Becca shuttered and felt a cold chill pass through her body. Not only did she never want to see this man again, she was disgusted by the idea that he had been in the house without her. It was time to change the locks. It was also time to involve her dad in order to find that loophole.

Cora jumped onto the table and pushed her nose on her arm in an effort to grab her attention. “Hey, girl,” Becca said and patted Cora on the head. She paused and looked around the front entrance to the house. It’s staircase, long and intricately designed wood that had been painted to make each design stand out in its own right, seemed to call to her. Knowing each small twist and turn of the wood stood in its minute level of importance made her feel a little less insignificant in the world.

Her phone rang again. This time it was her dad. One thing she hated, was the amount of attention given to her in these times. Not that she didn’t love attention, but each person had their own idea of how she should proceed, what she should do, and how she should handle everyone and everything. She was certain that Jenny filled John in at least enough that his fatherly protective instinct had kicked in. There was really no other reason for his calling. He was all business in all areas of his life.
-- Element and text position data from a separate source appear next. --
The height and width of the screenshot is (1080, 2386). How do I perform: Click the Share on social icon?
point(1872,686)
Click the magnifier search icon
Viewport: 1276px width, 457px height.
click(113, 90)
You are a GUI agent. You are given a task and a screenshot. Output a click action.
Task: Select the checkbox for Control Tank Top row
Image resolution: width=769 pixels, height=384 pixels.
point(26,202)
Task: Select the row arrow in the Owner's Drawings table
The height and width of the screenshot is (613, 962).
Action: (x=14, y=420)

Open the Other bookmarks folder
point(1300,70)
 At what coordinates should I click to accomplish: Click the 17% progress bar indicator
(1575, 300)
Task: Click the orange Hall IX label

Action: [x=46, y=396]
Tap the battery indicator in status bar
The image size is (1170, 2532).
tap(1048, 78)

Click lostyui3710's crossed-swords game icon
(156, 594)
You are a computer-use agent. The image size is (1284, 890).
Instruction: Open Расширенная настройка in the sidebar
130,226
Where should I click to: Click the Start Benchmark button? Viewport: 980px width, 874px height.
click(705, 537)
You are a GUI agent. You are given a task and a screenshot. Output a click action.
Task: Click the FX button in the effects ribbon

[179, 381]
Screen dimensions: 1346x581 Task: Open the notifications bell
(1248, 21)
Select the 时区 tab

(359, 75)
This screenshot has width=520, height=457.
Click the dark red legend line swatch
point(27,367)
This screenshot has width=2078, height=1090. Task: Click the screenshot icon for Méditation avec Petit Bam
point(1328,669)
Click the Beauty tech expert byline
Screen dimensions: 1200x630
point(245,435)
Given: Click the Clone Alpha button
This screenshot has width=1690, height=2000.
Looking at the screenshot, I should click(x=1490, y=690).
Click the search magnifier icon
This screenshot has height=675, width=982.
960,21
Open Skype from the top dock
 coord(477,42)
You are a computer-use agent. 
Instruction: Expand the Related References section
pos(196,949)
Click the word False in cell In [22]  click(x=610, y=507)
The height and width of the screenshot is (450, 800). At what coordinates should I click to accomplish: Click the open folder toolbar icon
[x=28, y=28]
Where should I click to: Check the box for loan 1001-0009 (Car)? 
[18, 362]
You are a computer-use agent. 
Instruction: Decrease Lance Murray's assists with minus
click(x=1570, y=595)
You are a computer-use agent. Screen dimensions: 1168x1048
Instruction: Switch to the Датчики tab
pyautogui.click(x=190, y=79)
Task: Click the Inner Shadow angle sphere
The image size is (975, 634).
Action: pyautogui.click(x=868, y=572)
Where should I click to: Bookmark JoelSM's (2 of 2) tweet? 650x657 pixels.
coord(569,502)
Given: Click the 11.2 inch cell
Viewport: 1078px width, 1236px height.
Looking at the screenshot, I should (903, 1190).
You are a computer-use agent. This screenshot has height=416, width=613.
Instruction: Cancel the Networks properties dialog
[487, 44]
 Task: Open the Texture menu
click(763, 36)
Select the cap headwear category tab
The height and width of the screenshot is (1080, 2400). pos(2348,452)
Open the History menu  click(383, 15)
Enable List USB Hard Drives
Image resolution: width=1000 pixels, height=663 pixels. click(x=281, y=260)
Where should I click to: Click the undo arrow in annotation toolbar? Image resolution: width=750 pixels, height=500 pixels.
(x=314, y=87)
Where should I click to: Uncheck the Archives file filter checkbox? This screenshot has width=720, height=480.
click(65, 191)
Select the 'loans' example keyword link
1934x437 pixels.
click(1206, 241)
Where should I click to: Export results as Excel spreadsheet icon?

She again waited for the ringing to stop. She opened up her texts and selected Jenny’s name. “I’m fine. Back at the house. I’ll get a hold of you later,” she typed. Then she copied and pasted it to her dad’s name. She tossed her phone onto the small table and walked away, ignoring the replies. She needed a few moments to sort all the words that ran through her head. Never silent, always tormenting, her brain wasn’t content with her going with the flow and having just experienced…whatever the hell that was she had experienced that landed her in the hospital. No, she needed to be alone.